(Input begins)
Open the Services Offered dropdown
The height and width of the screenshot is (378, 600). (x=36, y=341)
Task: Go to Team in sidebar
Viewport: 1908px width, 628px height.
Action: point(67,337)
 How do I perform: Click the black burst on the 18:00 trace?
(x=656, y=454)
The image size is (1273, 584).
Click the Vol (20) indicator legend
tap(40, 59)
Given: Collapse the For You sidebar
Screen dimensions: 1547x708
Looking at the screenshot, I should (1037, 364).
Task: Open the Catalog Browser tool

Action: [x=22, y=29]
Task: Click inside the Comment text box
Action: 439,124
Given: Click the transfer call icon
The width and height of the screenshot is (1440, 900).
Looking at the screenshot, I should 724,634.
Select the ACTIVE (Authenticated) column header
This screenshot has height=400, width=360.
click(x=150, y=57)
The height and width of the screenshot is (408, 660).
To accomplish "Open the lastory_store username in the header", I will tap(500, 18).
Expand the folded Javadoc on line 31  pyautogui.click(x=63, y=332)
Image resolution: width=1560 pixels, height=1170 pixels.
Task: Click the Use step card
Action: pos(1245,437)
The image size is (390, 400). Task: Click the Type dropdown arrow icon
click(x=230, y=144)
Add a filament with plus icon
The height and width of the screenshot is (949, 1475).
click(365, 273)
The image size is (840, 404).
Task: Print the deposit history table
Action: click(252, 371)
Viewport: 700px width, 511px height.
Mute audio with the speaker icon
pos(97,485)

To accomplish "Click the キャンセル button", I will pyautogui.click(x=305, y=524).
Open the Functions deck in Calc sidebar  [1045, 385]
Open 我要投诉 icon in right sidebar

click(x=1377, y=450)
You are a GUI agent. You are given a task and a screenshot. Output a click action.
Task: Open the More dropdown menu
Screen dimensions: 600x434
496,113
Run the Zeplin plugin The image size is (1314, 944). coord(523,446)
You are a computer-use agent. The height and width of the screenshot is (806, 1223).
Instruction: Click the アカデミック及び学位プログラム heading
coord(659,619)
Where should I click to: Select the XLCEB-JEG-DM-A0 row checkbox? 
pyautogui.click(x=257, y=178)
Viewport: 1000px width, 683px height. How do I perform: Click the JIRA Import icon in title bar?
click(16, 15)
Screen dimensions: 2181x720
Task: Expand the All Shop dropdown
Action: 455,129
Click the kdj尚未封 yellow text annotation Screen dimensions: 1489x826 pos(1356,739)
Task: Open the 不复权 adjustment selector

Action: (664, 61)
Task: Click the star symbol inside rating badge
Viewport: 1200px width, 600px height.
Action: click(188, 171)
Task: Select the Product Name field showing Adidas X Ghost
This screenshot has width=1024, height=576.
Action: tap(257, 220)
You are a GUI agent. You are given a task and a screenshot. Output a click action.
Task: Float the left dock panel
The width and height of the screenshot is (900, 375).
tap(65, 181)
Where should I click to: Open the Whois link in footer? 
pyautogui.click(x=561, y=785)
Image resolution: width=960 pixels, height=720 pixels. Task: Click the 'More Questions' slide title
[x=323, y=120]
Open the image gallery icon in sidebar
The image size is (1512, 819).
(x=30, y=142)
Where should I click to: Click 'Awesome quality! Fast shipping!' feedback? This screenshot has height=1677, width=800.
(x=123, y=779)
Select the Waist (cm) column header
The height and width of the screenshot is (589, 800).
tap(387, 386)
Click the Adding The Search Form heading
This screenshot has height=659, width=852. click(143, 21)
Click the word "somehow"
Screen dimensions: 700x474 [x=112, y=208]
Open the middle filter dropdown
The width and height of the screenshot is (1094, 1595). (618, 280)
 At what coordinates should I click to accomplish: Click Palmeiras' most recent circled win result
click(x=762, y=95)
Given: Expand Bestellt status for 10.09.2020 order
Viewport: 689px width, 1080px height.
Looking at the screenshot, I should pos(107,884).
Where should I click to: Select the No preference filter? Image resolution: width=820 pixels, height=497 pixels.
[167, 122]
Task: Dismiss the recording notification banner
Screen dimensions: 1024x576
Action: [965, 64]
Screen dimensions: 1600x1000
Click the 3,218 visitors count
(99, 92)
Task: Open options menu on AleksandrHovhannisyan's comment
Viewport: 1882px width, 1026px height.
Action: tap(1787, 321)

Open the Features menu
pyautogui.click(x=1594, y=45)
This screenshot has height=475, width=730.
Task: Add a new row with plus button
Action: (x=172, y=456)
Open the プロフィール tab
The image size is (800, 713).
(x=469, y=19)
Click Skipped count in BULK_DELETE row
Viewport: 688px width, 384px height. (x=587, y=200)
(Input ends)
Work request: Whichever lines of the material hold the word "will", find and copy them.

Exercise response:
To accomplish "Open the lastory_store username in the header", I will tap(500, 18).
To accomplish "Click the キャンセル button", I will pyautogui.click(x=305, y=524).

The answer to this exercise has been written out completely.